I have the next dataframe:
df = pd.DataFrame({
"player_id":[1,1,2,2,3,3,4,4,5,5,6,6],
"year" :[1,2,1,2,1,2,1,2,1,2,1,2],
"overall" :[20,16,7,3,8,80,20,12,9,3,2,1]})
what is the easiest way to randomly sort it grouped by player_id, e.g.
player_id | year | overall |
---|---|---|
4 | 1 | 80 |
4 | 2 | 20 |
1 | 1 | 20 |
1 | 2 | 16 |
... | ... | ... |
And then split it 80-20 into a train and testing set where they don't share any player_id.
CodePudding user response:
As Quang Hoang suggested in the comments. You can split your ids and then select the data based on those ids.

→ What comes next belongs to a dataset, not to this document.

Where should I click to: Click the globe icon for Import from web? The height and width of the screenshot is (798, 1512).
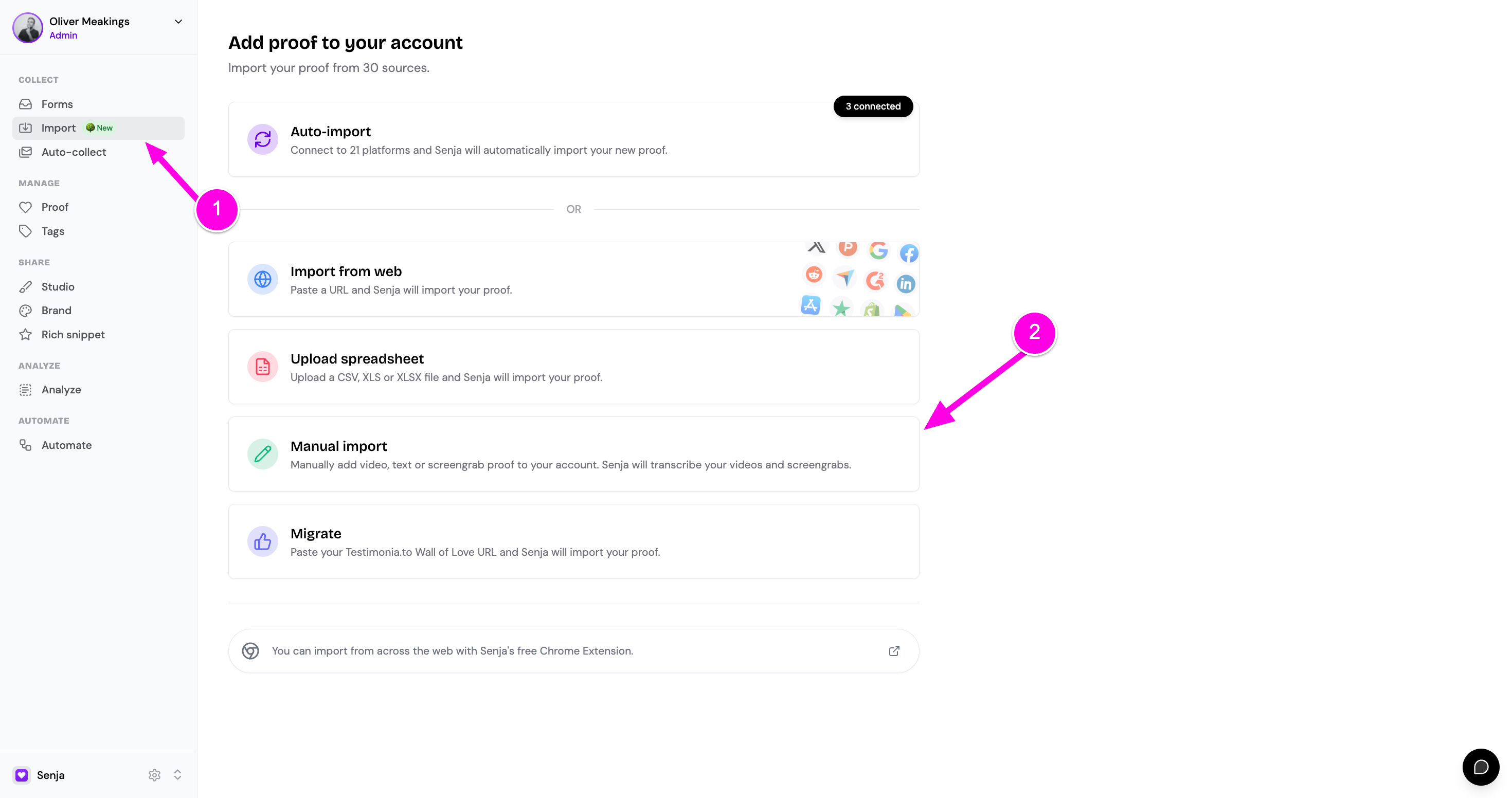point(262,279)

test_ids = df.player_id.drop_duplicates().sample(frac=0.2).values
#-> array([2])
train_data = df[~df["player_id"].isin(test_ids)]
"""
player_id year overall
0 1 1 20
1 1 2 16
4 3 1 8
5 3 2 80
6 4 1 20
7 4 2 12
8 5 1 9
9 5 2 3
10 6 1 2
11 6 2 1
"""
test_data = df[df["player_id"].isin(test_ids)]
"""
player_id year overall
2 2 1 7
3 2 2 3
"""